In this study, a hybrid methodology—combining the single continuum and the discrete fracture approaches—is utilized to increase the efficiency of the fluid flow simulation. The reservoir domain is discretized using tetrahedral elements, and fluid flow is then simulated in these elements by using the single continuum approach. In the proposed methodology, a threshold value for fracture radius is defined. Fractures, with the radius smaller than the threshold value, are used to generate the grid-based permeability tensor. Fractures, with radius longer than the threshold value, are explicitly discretized in the domain by using the triangular elements, and the fluid flow is modelled using the discrete fracture approach.

Model validation

To validate the presented numerical model, a sugar cube reservoir is created using in house 3D mesh generator code with two sets of orthogonal vertical fractures having the same dip angle (90°) and different azimuth angles (0°, 90°). An equal fracture spacing of 250 m is assumed with a vertical well at the centre of the model penetrating the whole reservoir thickness (see Fig. 2). Horizontal fractures are ignored as usually not observed below moderate depth, and only vertical fractures are considered (Tankersley et al. 2013). Properties of the fractures, matrix and stresses values are presented in Table 1. A single phase draw down test is performed for 3500 days at constant production rate of 4500 STB/day simulated numerically using a discrete fracture network approach. The pressure response at the wellbore was compared against analytical pressure transient solution introduced by Warren and Root (1963) for dual-porosity model.
Fig. 2

Stressed sugar cube model with two sets of orthogonal vertical fractures, a vertical well penetrating the model from top to the bottom

Table 1

Input data for a sugar cube model used in a numerical simulation validation process



Reservoir dimensions

7500 m × 7500 m × 1620 m

Fracture spacing

250 m

Matrix permeability

0.01 mD

Matrix porosity


Fracture permeability

1000 mD

Wellbore storage

0 bbl/psi−1

Initial reservoir pressure

10,000 psia

Fluid viscosity

0.2 cp

Fluid compressibility

22.4E−06 psi−1

Horizontal stresses

9000 psi

Vertical stress

12,000 psi

Figure 3 shows that the simulated response of discrete fracture model matched well with the analytical solution. The derivative behaviour looks like a bell between 20 and 1000 h. This behaviour indicates that within the transition flow period the matrix starts to feed the fractures network. During this flow period, the oil production at the wellbore is very low and pressure starts to drop slowly. The dip of this bell-shaped behaviour is controlled by the value of matrix storativity ratio (ω). As the (ω) gets smaller, the dip gets deeper and starts earlier.
Fig. 3

log–log plot of pressure drop and pressure derivative of a drawdown test for a dual-porosity model with a vertical well using Discrete Fracture Model

The horizontal portion of the pressure derivative curve from 1000 to 40,000 h indicates the ending of transition period and starting of the composite system flow. This flow period is controlled by the value of interporosity flow coefficient (λ).

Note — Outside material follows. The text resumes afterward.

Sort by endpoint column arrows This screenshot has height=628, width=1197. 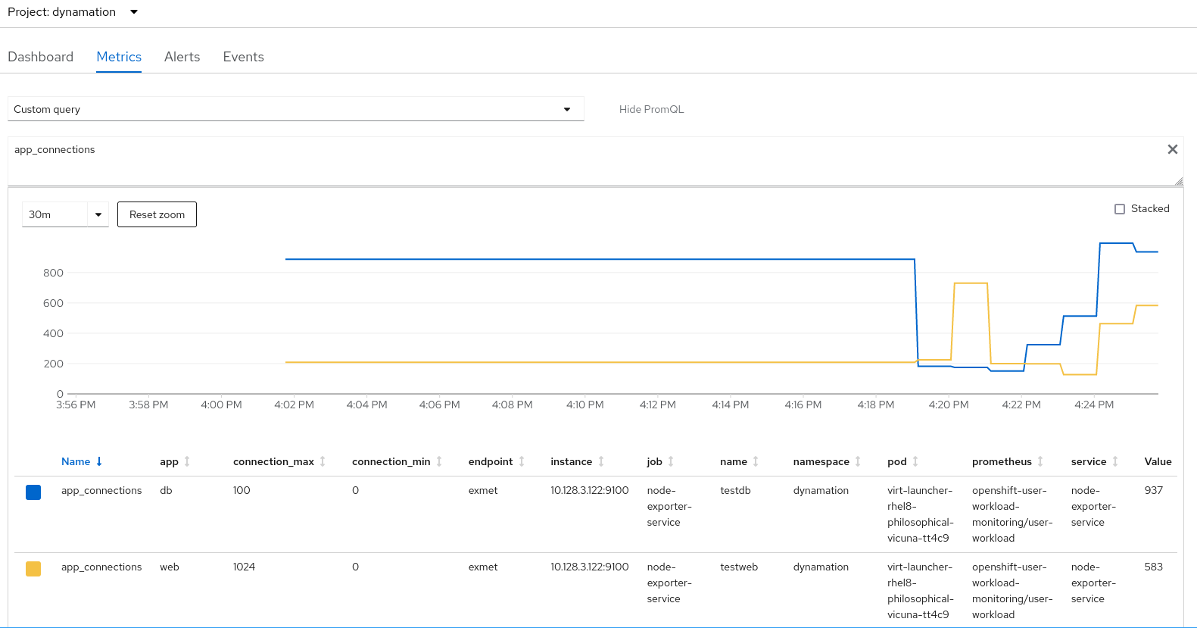[x=522, y=461]

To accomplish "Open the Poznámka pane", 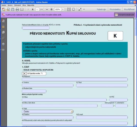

The unit slope of pressure derivative curve between 10,000 and 100,000 h indicates pseudo-steady-state condition for the entire reservoir volume. By using this flow period, a reservoir volume and shape can be calculated.

At early-time response for idealized dual-porosity transient behaviour with a very low wellbore storage effects, a first radial flow regime is expected to appear before starting of transition flow period. This radial flow regime is governed by the flow only inside the fractures network. The simulation result does not show that, as the response of discrete fracture network model before 10 h is not clear and the presented simulation model ignored the wellbore storage effect.

Case study

The test case is taken from granitic oil-bearing formation in southern offshore Vietnam (Farag et al. 2010). The formation is highly fractured with fractures having short lengths identified from image logs and forming the storage capacity of the reservoir. Geological interpretation showed that the reservoir has very low matrix porosity and permeability. Pore space in the rock is formed through the fractures network and digenetic processes. A Drill Stem Test (DST) was conducted in this formation with controlled flow periods before shutting to understand the extent of the reservoir from the wellbore, prove the possibility of the hydrocarbon existence, and evaluate well deliverability and reservoir performance.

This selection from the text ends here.